Smart PDF Manager is a Python-based tool designed to automate the organization of PDF files. It leverages SpaCy, a powerful natural language processing (NLP) library, to analyze the contents of PDF files and classify them into categories based on extracted entities such as organizations, people, locations, and more. By using SpaCy's entity recognition models, the tool can intelligently categorize PDFs written in English, German, and French, making it highly versatile for multilingual document management.
- Organize PDFs: Classify and move PDFs into directories based on the most common entity (e.g., Organization, Person) found in the document.
- Supports English, German and French: Detects entities in English, German and French, improving classification for multilingual documents.

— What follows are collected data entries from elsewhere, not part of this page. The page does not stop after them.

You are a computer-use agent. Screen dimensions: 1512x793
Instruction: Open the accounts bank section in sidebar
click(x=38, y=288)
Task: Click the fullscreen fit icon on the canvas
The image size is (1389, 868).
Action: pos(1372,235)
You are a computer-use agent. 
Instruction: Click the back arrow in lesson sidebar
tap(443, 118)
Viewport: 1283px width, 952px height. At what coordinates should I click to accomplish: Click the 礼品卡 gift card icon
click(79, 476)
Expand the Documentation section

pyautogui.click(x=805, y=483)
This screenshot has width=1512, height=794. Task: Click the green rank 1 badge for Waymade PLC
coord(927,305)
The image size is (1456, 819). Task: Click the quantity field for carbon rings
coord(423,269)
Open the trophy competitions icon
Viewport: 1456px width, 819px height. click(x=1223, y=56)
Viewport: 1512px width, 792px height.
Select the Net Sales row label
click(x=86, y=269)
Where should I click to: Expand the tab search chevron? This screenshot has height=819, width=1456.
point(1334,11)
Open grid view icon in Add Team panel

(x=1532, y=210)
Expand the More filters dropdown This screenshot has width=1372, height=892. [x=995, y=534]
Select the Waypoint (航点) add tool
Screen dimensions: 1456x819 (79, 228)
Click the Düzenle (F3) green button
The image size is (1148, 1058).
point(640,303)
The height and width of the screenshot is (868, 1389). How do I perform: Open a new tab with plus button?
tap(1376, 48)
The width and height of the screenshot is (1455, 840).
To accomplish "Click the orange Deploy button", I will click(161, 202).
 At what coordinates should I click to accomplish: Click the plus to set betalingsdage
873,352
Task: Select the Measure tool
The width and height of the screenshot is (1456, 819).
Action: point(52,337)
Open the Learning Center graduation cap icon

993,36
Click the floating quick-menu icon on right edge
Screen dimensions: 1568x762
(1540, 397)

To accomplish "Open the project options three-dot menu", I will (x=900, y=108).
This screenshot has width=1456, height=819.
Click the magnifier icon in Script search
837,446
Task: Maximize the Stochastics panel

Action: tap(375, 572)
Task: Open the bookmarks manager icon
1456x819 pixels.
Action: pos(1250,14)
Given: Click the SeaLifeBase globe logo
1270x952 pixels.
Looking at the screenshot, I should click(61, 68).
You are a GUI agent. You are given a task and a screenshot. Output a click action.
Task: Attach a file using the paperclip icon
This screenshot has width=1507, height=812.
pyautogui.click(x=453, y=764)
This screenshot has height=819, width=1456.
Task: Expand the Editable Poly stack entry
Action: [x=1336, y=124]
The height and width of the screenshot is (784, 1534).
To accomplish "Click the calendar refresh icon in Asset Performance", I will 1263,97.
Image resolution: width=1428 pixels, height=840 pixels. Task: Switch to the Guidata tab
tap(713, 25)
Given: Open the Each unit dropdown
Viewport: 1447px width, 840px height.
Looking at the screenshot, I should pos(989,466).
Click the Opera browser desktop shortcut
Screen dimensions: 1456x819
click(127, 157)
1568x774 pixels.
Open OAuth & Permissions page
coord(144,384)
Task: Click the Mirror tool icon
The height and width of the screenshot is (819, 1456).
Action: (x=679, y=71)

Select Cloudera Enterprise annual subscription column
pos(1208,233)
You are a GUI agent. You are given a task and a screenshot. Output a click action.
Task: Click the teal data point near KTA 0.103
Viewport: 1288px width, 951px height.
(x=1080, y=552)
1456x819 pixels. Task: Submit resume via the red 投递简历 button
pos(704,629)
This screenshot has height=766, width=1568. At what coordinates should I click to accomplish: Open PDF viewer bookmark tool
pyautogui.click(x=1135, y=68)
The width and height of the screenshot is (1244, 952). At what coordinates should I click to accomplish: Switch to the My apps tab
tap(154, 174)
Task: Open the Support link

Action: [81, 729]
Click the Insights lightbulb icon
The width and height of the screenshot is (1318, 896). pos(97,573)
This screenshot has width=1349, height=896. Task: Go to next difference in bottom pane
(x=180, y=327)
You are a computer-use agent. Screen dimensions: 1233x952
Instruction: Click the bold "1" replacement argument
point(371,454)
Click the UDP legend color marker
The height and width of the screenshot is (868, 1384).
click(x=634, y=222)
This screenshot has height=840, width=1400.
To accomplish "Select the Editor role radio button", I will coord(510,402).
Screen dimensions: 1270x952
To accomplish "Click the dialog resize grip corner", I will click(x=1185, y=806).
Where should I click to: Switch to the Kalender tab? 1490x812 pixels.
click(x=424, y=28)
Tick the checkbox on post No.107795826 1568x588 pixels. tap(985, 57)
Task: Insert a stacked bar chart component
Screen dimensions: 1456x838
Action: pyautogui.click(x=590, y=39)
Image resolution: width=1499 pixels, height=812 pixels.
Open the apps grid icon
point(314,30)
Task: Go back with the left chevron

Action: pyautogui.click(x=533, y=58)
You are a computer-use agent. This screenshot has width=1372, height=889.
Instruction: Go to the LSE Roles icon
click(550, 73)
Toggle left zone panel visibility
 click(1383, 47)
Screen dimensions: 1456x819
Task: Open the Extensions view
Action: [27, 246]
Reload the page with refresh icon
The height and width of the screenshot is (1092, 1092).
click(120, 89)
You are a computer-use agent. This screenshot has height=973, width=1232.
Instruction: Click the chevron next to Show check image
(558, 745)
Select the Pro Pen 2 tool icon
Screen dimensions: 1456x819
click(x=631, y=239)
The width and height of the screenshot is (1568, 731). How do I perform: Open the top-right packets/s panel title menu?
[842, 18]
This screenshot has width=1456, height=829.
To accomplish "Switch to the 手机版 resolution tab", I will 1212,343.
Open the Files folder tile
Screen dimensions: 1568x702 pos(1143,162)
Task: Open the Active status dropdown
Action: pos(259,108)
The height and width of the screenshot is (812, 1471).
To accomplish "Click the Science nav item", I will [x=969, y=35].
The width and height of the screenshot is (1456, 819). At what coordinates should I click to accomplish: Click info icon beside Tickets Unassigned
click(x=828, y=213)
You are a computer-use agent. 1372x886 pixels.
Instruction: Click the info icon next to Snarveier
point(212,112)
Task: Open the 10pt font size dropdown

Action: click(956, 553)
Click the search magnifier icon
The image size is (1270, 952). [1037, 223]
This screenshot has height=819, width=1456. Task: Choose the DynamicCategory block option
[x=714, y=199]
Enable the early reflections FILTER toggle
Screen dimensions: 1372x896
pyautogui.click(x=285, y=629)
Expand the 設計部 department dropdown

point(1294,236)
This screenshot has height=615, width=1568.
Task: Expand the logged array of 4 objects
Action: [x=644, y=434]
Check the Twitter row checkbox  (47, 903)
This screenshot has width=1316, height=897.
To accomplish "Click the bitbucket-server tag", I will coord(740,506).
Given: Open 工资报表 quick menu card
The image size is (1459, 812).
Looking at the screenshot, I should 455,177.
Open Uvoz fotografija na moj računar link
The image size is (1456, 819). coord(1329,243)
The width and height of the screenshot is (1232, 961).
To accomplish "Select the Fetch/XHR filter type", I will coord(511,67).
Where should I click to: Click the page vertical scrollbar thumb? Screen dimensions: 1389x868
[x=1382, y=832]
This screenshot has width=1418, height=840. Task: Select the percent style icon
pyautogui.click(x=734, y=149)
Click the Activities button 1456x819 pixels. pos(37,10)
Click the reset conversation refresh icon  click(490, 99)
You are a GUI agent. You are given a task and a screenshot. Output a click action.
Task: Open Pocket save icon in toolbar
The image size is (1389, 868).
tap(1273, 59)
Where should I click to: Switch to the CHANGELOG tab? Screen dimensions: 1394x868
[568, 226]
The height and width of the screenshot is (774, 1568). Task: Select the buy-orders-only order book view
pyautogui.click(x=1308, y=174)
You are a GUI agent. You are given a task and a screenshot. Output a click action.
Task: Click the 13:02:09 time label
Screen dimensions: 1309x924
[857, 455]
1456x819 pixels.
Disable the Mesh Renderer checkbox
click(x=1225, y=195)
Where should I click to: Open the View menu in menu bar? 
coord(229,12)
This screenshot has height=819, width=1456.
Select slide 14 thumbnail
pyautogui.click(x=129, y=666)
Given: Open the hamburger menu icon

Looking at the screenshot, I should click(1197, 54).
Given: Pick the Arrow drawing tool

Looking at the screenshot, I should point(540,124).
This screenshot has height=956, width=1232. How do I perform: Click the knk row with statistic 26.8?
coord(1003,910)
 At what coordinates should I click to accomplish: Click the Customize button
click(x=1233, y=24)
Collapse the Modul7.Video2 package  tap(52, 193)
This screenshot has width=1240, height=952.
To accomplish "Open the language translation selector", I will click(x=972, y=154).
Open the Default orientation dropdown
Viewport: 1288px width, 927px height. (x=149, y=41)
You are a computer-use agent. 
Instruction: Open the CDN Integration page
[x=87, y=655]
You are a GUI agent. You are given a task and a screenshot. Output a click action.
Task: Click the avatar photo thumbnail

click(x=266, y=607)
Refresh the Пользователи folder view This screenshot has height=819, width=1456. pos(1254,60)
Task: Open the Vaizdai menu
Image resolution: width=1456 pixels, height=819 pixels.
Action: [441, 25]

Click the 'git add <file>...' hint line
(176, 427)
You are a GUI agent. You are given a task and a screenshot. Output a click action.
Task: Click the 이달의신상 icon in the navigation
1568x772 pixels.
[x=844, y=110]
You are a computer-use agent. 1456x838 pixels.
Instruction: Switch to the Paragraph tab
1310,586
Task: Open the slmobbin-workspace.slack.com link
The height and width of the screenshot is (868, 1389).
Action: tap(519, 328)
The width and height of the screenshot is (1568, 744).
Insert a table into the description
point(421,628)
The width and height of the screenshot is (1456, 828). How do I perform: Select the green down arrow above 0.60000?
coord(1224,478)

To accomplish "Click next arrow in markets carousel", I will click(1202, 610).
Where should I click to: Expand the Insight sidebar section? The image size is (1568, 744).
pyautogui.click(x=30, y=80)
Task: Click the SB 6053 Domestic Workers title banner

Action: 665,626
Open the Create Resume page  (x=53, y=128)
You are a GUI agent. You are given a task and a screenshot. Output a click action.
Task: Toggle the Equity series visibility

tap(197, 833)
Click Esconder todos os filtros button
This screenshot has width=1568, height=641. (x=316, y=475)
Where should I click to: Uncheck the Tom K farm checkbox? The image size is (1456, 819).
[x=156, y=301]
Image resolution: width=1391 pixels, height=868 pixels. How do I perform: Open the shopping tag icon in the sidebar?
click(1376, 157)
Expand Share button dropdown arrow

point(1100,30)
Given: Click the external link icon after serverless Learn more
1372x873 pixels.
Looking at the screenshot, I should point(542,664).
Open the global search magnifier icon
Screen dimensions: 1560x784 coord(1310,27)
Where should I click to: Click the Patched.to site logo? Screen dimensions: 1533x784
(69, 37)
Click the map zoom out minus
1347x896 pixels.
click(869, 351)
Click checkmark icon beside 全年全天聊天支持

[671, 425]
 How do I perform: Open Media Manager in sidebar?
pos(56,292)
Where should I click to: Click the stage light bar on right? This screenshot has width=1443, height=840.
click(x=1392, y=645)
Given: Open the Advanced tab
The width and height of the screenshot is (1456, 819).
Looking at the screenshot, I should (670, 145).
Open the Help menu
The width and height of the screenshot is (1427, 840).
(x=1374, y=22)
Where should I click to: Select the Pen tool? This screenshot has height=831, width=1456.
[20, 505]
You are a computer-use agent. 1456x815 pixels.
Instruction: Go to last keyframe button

- Customizable: Add or adjust categories and keywords to tailor the classification logic to your needs.
-
Clone this repository:
git clone https://github.com/Dagait/SmartPDFManager.git cd SmartPDFManager
-
Install the required dependencies:
pip install -r requirements.txt
-
Run the application (Only if you don't use the executable):
py -m smart_pdf_manager.ui.smart_pdf_manager_app
-
Select a language for entity recognition (English, German, or French).
-
Place the PDF files you want to organize in a directory of your choice (e.g.,
pdfs/
). -
Choose a directory "input" where the PDFs are located and a directory "output" where the PDFs will be moved to.
-
Start the process by clicking on the "Organize PDFs" button.